Crit Care. 2014 Jul 8;18(4):R144

Authors: Luo X, Jiang L, Du B, Wen Y, Wang M, Xi X

Abstract
INTRODUCTION: Recently, the Kidney Disease: Improving Global Outcomes (KDIGO) proposed a new definition and classification of acute kidney injury (AKI) based on the RIFLE (Risk, Injury, Failure, Loss of kidney function, and End-stage renal failure) and AKIN (Acute Kidney Injury Network) criteria but the comparison of three criteria in critically ill patients is rare.
METHODS: We prospectively analyzed a clinical database of 3,107 adult patients who were consecutively admitted to 30 Intensive Care Units of 28 tertiary hospitals in Beijing, from 1 March 2012 to 31 August 2012. AKI was defined by the RIFLE, AKIN and KDIGO criteria. Receiver operating curves were used to compare the predictive ability for mortality, and logistic regression analysis for the calculation of odds ratio (OR) and 95% confidence intervals (CIs).

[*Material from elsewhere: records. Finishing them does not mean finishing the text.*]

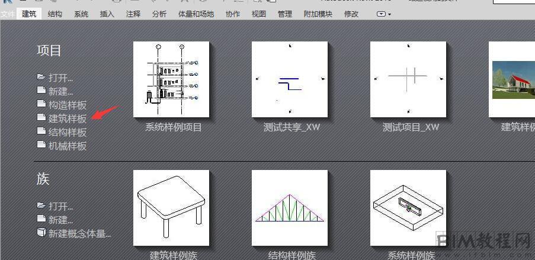
Task: Click the template icon beside 构造样板
Action: pyautogui.click(x=41, y=104)
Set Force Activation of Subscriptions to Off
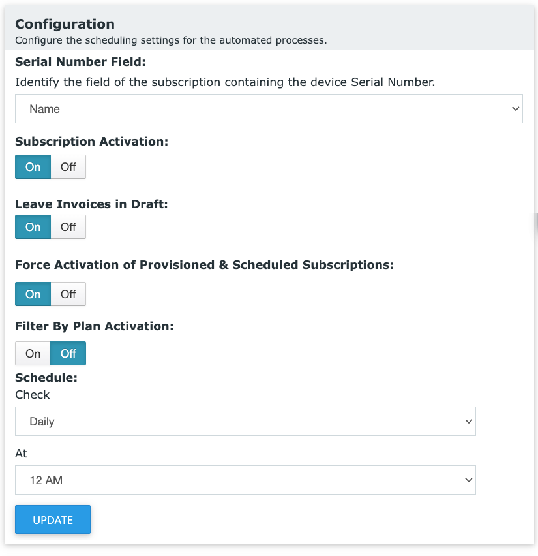 tap(68, 294)
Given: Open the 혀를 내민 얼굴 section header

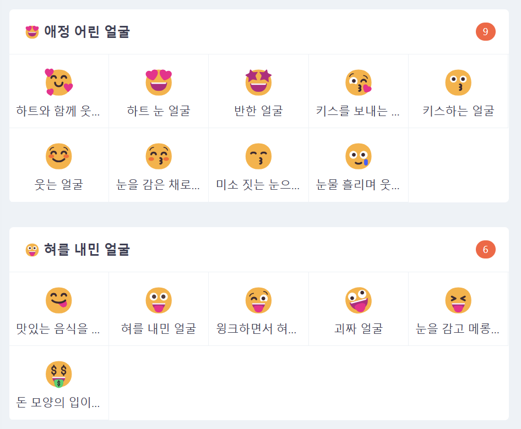Looking at the screenshot, I should [74, 250].
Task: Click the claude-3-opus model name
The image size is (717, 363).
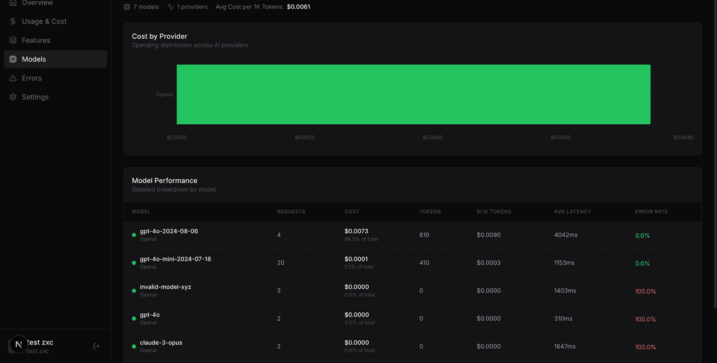Action: tap(161, 343)
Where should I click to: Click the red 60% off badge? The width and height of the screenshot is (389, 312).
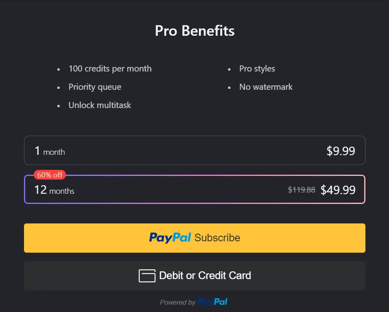(x=50, y=175)
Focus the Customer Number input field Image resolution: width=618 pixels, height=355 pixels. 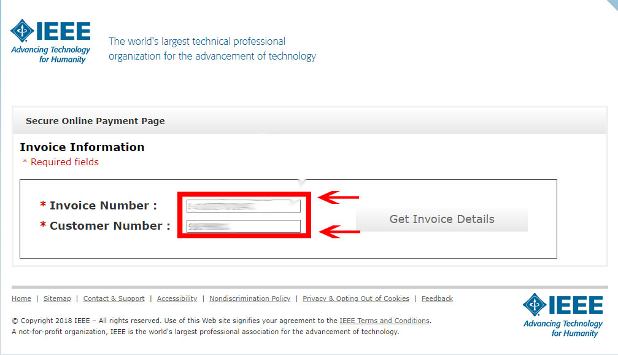pyautogui.click(x=244, y=227)
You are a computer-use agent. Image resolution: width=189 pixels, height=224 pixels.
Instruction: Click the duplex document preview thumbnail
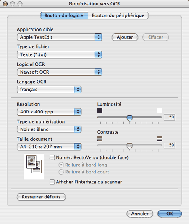(34, 166)
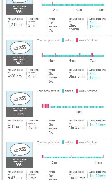This screenshot has height=180, width=112.
Task: Click the 100% sleep efficiency badge
Action: [x=20, y=112]
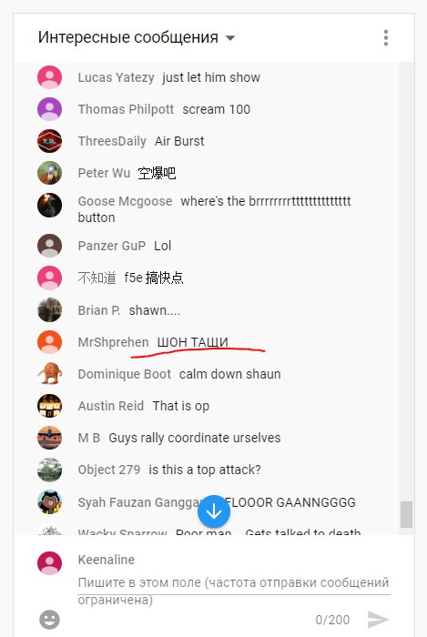Screen dimensions: 427x637
Task: Click Object 279's avatar image
Action: click(49, 470)
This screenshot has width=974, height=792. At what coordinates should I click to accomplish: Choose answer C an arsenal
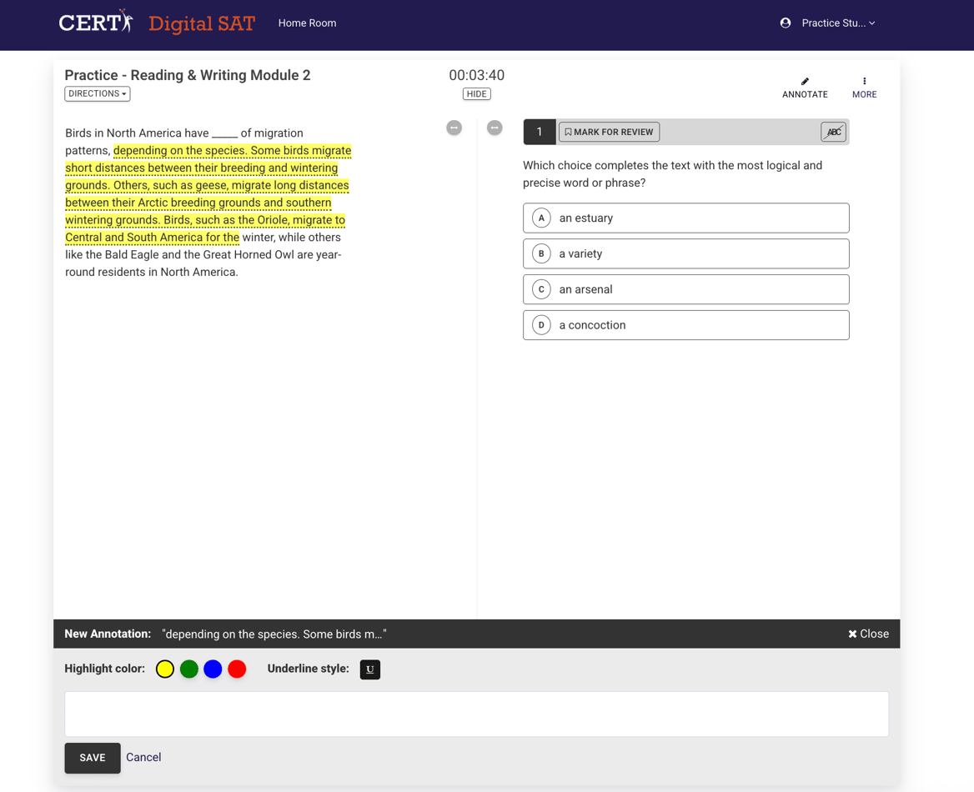pyautogui.click(x=685, y=289)
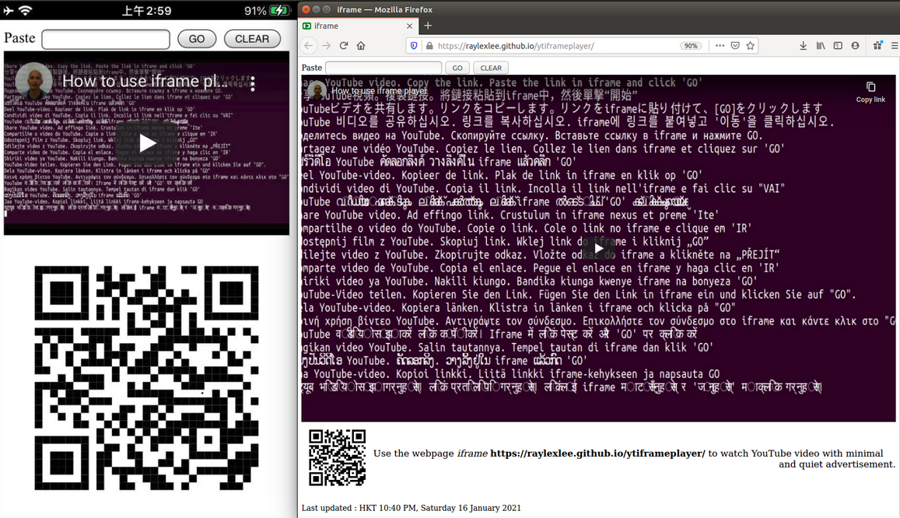Save page to Pocket
The image size is (900, 518).
735,46
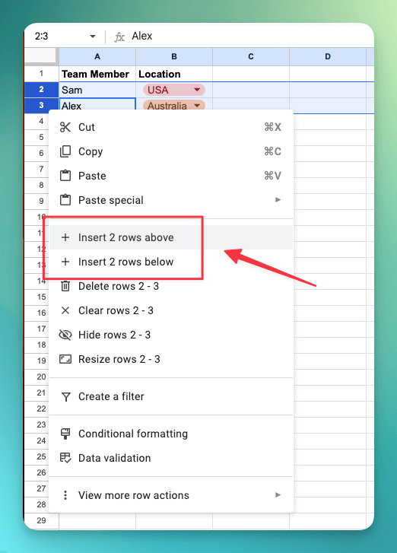397x553 pixels.
Task: Click the Data validation icon
Action: click(65, 458)
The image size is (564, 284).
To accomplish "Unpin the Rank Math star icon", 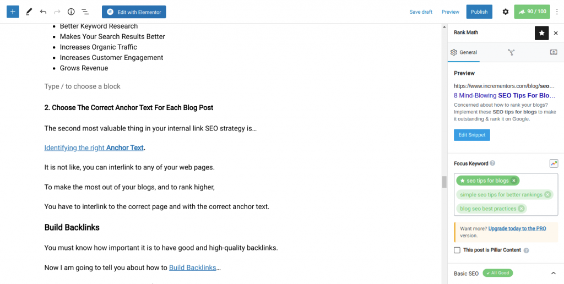I will (x=542, y=33).
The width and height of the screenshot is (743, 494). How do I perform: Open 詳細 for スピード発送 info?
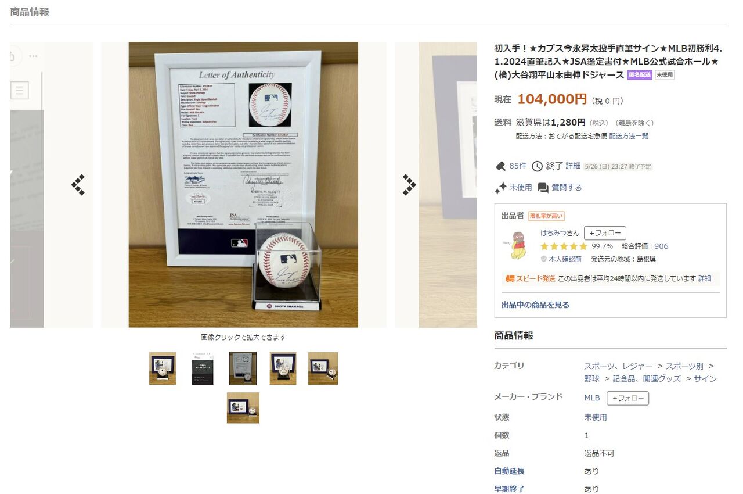point(705,278)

RESULTS: The incidence of AKI using the RIFLE, AKIN and KDIGO criteria was 46.9%, 38.4% and 51%, respectively. KDIGO identified more patients than RIFLE (51% versus 46.9%, P = 0.001) and AKIN (51% versus 38.4%, P <0.001). Compared to patients without AKI, in-hospital mortality was significantly higher for those diagnosed as AKI using the RIFLE (27.8% versus 7%, P <0.001), AKIN (32.2% versus 7.1%, P <0.001) and KDIGO criteria (27.4% versus 5.6%, P <0.001), respectively. There was no difference in AKI-related mortality between RIFLE and KDIGO (27.8% versus 27.4%, P = 0.815), but significant difference between AKIN and KDIGO (32.2% versus 27.4%, P = 0.006). The area under the receiver operator characteristic curve (AUC) for in-hospital mortality was 0.738 (P <0.001) for RIFLE, 0.746 (P < 0.001) AKIN and 0.757 (P <0.001) for KDIGO. KDIGO was more predictive than RIFLE for in-hospital mortality (P <0.001), but there was no difference between KDIGO and AKIN (P = 0.12).
CONCLUSIONS: A higher incidence of AKI was diagnosed according to KDIGO criteria. Patients diagnosed as AKI had a significantly higher in-hospital mortality than non-AKI patients, no matter which criteria was used. Compared to the RIFLE criteria, KDIGO was more predictive for in-hospital mortality; but there was no significant difference between AKIN and KDIGO.